In [None]:
import sys
import pandas as pd
import matplotlib.pyplot as plt
import matplotlib.axes
import numpy as np
from pathlib import Path

# Add project root to Python path
project_root = Path().resolve().parent
sys.path.insert(0, str(project_root))

import src.config as config

In [None]:
import pandas as pd
import src.loadProcessed as loadp

counts: pd.DataFrame = loadp.load_selected_count()
locations: pd.DataFrame = loadp.load_processed_locations()

## Compute Model

In [None]:
import statsmodels.api as sm
import statsmodels.formula.api as smf
import patsy.highlevel as phl
import math

# We want to log transform since counts have a power relation
log_data = counts.copy()
log_data['daily_count'] = log_data['daily_count'].apply(np.log)
log_data['is_weekend'] = log_data['day'].isin(['Saturday', 'Sunday'])

model_3 = smf.mixedlm(
    'daily_count ~ day*year',     # Defines the response and fixed effects
    log_data,                       
    groups=log_data['sensor_id'],  # Defines how to cluster the data
    re_formula='~ is_weekend*year'            # Random effect that differs across the clusters
)
result_3 = model_3.fit(reml=True)

print(result_3.summary())

## Extract Parameters

In [None]:
# NumPy array maybe overkill but it's nice to have set functions that maintain order
days = np.array(['Monday', 'Tuesday', 'Wednesday', 'Thursday', 'Friday', 'Saturday', 'Sunday'])
day_levels = np.setdiff1d(days, ['Friday'], assume_unique=True)

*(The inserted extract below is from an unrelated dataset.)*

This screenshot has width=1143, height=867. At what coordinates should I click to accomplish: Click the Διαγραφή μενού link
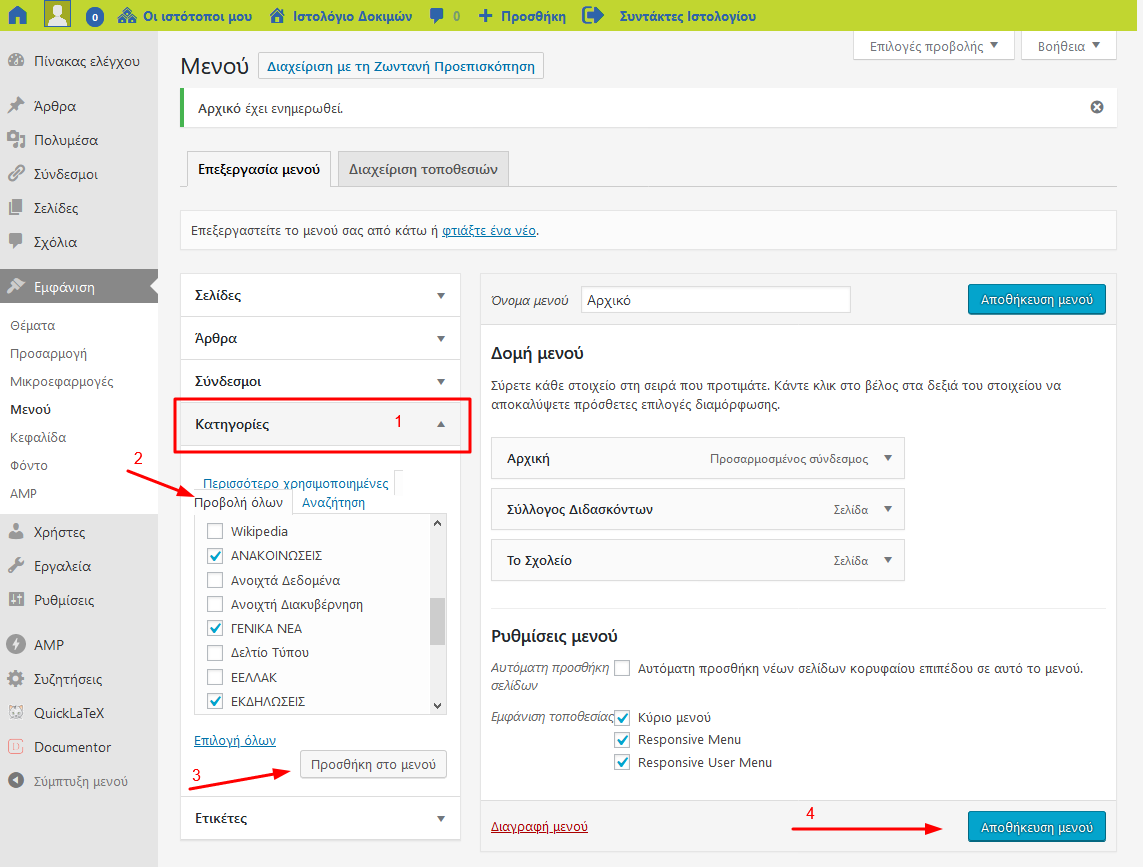coord(539,827)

residual_variance = result_3.scale

# --- Fixed Covariance Matrix ---
fe_label_order = (
    ['Intercept', 'year[T.2025]']
    + [f'day[T.{d}]' for d in day_levels]
    + [f'day[T.{d}]:year[T.2025]' for d in day_levels]
)
fixed_cov_matrix = result_3.cov_params().loc[fe_label_order, fe_label_order]

fe_rename_map = {'Intercept': 'intercept', 'year[T.2025]': 'year'}
fe_rename_map.update({f'day[T.{d}]': f'day_{d.lower()}' for d in day_levels})
fe_rename_map.update({f'day[T.{d}]:year[T.2025]': f'interaction_{d.lower()}' for d in day_levels})

fixed_cov_matrix = fixed_cov_matrix.rename(index=fe_rename_map, columns=fe_rename_map)

# -- Fixed Params Vector (Beta) --
fixed_params = result_3.params.loc[fe_label_order].rename(index=fe_rename_map)


# --- Random Covariance Matrix ---
random_cov_matrix = result_3.cov_re.iloc[:4, :4]

# Reorder and rename the covariance matrix
re_label_order = ['Group', 'year[T.2025]', 'is_weekend[T.True]', 'is_weekend[T.True]:year[T.2025]']
re_rename_labels = ['sensor', 'year', 'weekend', 'interaction']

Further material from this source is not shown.